Powdered matcha tea is currently added to almost everything, but by far the best way to enjoy it is to just drink it. It is tea after all.
You’d be forgiven for thinking it is a bit of a luxury product. I mean, buying a small tin of powdered matcha here in the Netherlands set me back about 9 euros (!), but in Japan the stuff is absolutely ubiquitous. From the free self-service matcha at the counter of almost every sushi bar, to the ceremonial cup of frothy green liquid made for us by the abbot of a Zen Buddhist temple in Kyoto, there’s no getting away from the bittersweet, plant-like taste of matcha. I have to admit that I didn’t quite know if I liked it at first, but then I grew to love it and even started to miss it when I suddenly had to do without.
To make matcha, the carefully cultivated leaves of the camellia sinensis tea plant are ground into a powder. Instead of soaking and then discarding the tea leaves the powder is dissolved in water and ingested. This means a cup of matcha contains a more powerful dose of antioxidants than a cup of regular green tea. It also makes for a totally different tea-experience (teaxperience?).
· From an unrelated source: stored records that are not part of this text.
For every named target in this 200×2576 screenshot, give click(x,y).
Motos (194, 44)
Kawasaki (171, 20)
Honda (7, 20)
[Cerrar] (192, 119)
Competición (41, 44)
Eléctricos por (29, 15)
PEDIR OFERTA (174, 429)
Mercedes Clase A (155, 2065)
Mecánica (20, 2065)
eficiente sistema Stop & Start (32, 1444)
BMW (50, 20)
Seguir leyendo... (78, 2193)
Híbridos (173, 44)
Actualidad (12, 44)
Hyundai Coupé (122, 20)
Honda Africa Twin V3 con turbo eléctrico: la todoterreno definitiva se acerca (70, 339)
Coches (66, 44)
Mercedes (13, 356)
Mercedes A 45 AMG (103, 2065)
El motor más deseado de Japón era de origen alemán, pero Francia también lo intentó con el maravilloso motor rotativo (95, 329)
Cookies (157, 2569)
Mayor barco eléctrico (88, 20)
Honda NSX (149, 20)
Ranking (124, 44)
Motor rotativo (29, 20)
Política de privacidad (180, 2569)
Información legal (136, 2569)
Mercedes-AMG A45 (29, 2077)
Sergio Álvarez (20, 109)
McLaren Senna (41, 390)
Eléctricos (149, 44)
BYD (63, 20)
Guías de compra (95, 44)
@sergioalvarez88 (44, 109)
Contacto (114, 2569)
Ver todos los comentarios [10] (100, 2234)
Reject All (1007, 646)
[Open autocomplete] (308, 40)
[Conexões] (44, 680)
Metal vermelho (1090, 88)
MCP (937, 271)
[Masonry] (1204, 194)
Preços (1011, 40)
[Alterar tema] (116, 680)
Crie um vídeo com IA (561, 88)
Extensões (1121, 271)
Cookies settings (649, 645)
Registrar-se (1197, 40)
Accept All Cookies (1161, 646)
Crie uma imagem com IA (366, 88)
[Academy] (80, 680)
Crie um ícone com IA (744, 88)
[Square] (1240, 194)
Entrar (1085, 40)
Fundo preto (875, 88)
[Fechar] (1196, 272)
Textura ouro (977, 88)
For a traditional, abbot-approved cup of matcha, the powder has to be passed through a very fine sieve to break up the lumps and whipped into a frothy, green frenzy with a special matcha brush. This results in the thickest, foamiest, most scrumptious matcha.
For the speedy, sushi bar version: simply add a small spoonful to your cup. Keep a teapot with very hot water at the ready, pour and stir. The powder will sink to the bottom a bit, but this means you can keep on refilling your cup and one teaspoon of powder will go a very long way.